*Задание:*
Перепишите дословно все приведённые ниже записи, не включая в ответ изображения.

═══ Исходный материал ═══

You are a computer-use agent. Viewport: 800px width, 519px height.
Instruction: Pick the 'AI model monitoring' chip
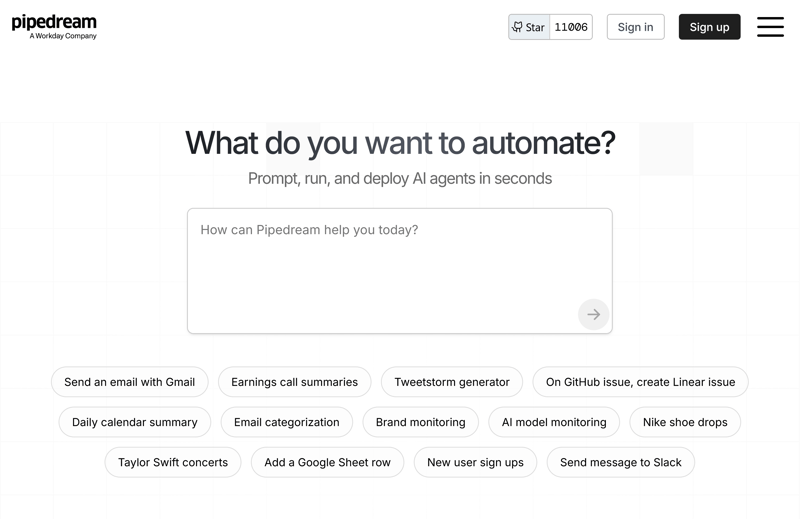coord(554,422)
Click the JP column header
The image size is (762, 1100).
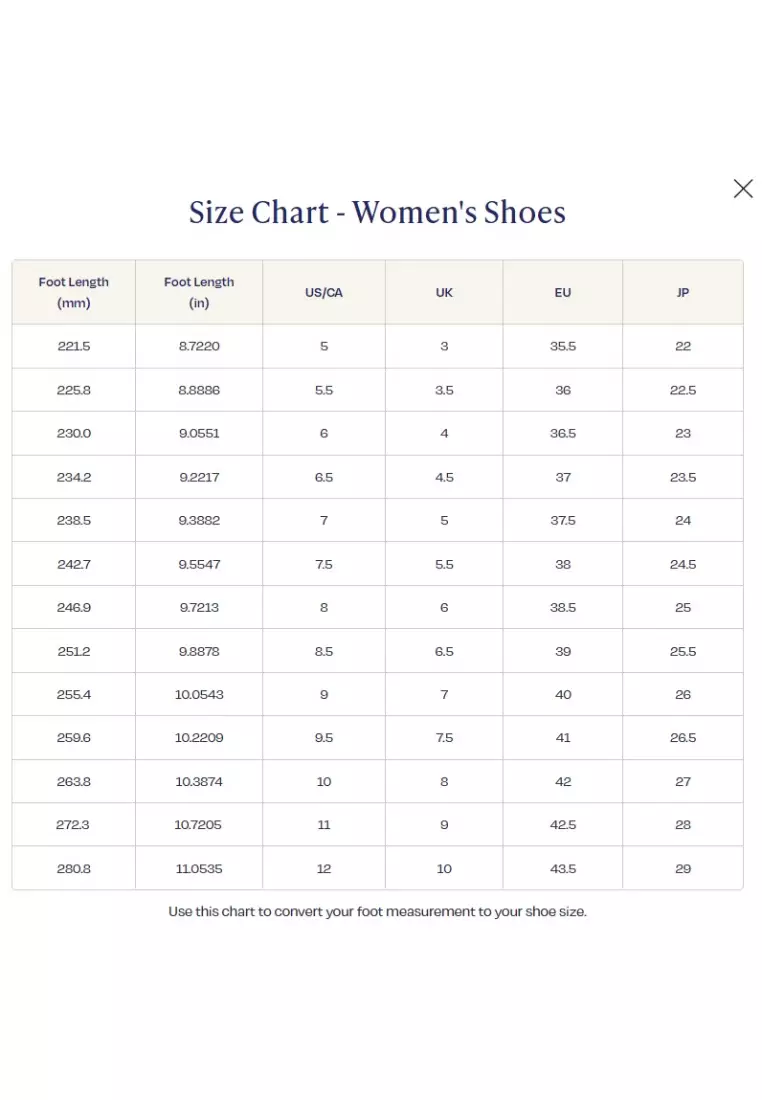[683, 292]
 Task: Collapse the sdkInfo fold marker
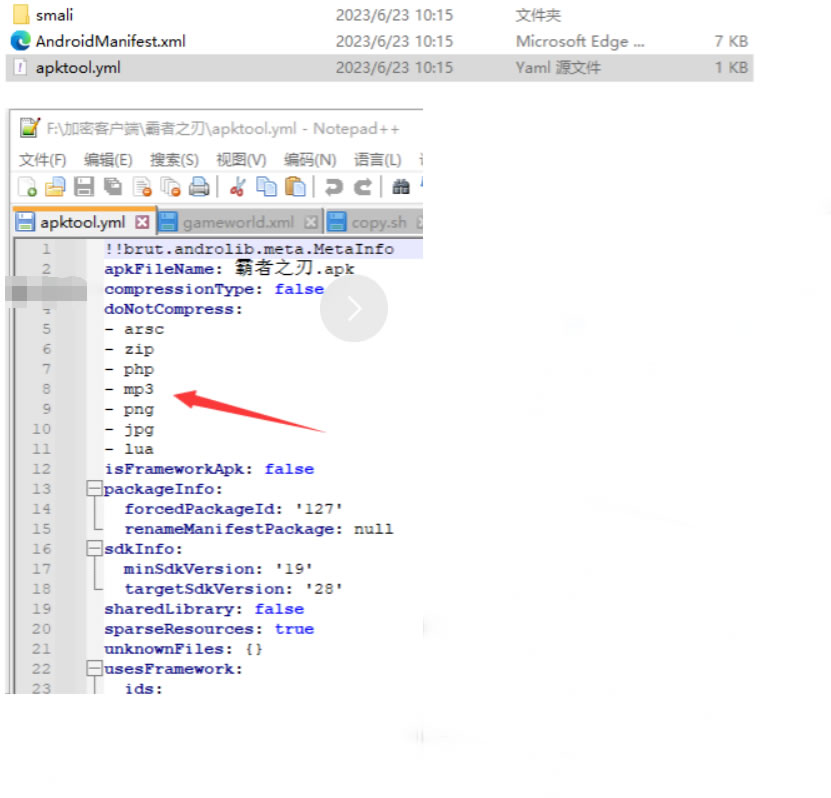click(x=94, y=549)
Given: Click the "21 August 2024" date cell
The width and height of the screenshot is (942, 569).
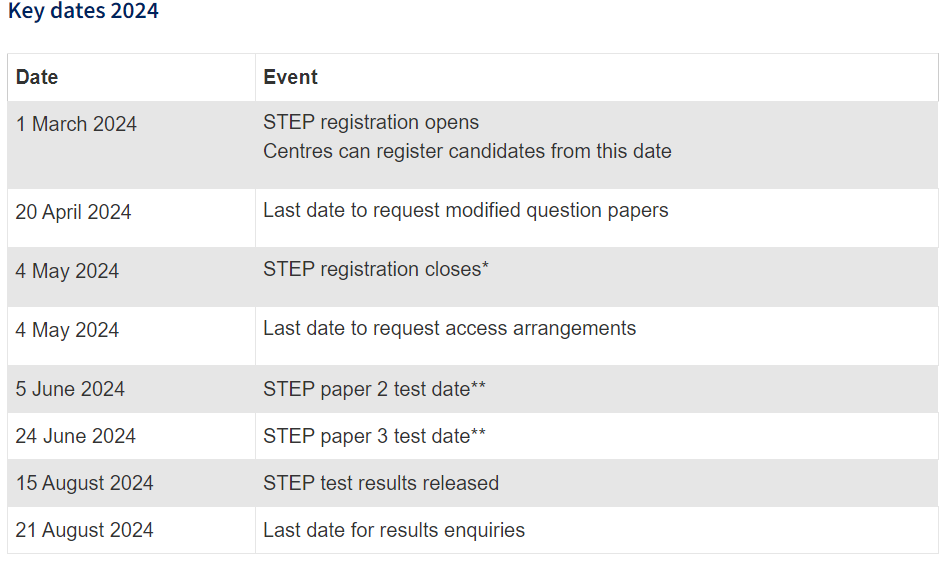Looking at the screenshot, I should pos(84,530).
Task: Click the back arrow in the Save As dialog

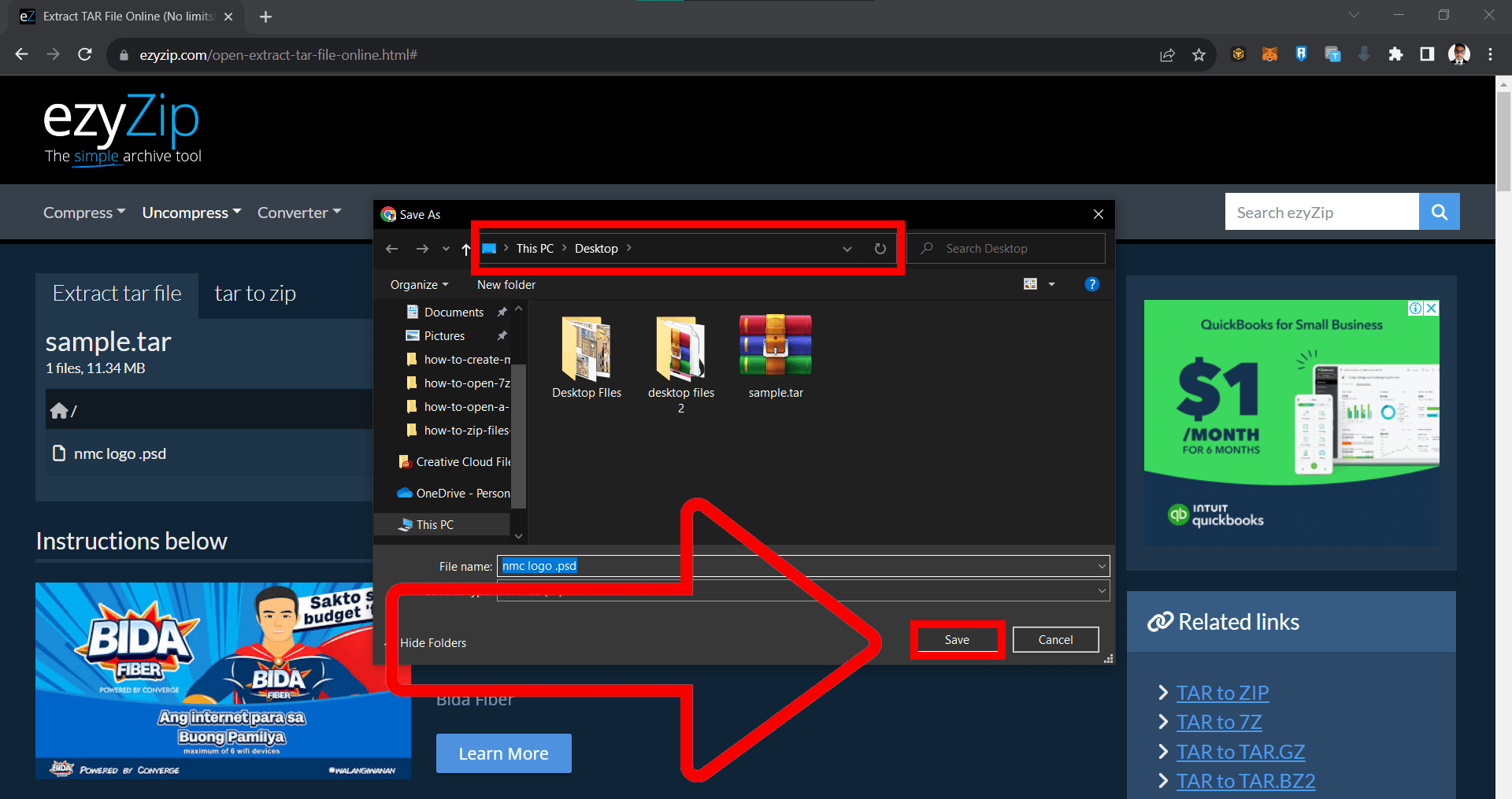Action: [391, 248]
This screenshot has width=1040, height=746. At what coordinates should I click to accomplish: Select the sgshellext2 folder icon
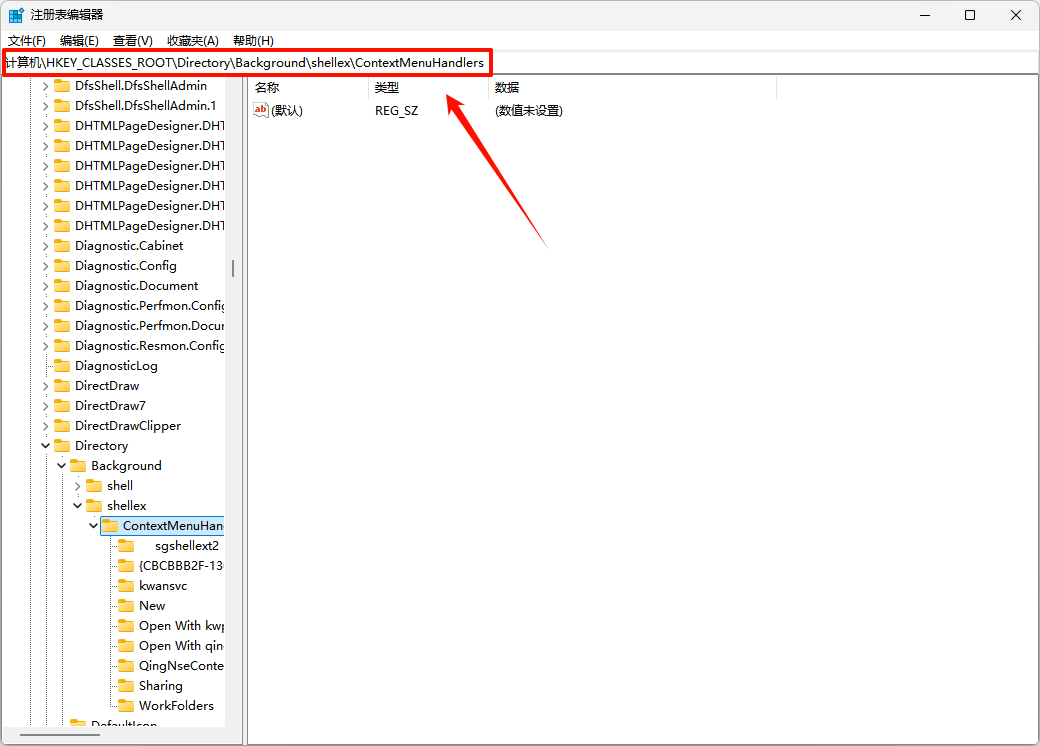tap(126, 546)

═══

*Готовый ответ:*
You are a computer-use agent. Viewport: 800px width, 519px height.
Instruction: Pick the 'AI model monitoring' chip
coord(554,422)
Click the JP column header
The image size is (762, 1100).
[683, 292]
 Task: Collapse the sdkInfo fold marker
click(x=94, y=549)
Given: Click the "21 August 2024" date cell
The width and height of the screenshot is (942, 569).
Looking at the screenshot, I should pos(84,530).
Task: Click the back arrow in the Save As dialog

Action: [391, 248]
This screenshot has width=1040, height=746. At what coordinates should I click to accomplish: Select the sgshellext2 folder icon
tap(126, 546)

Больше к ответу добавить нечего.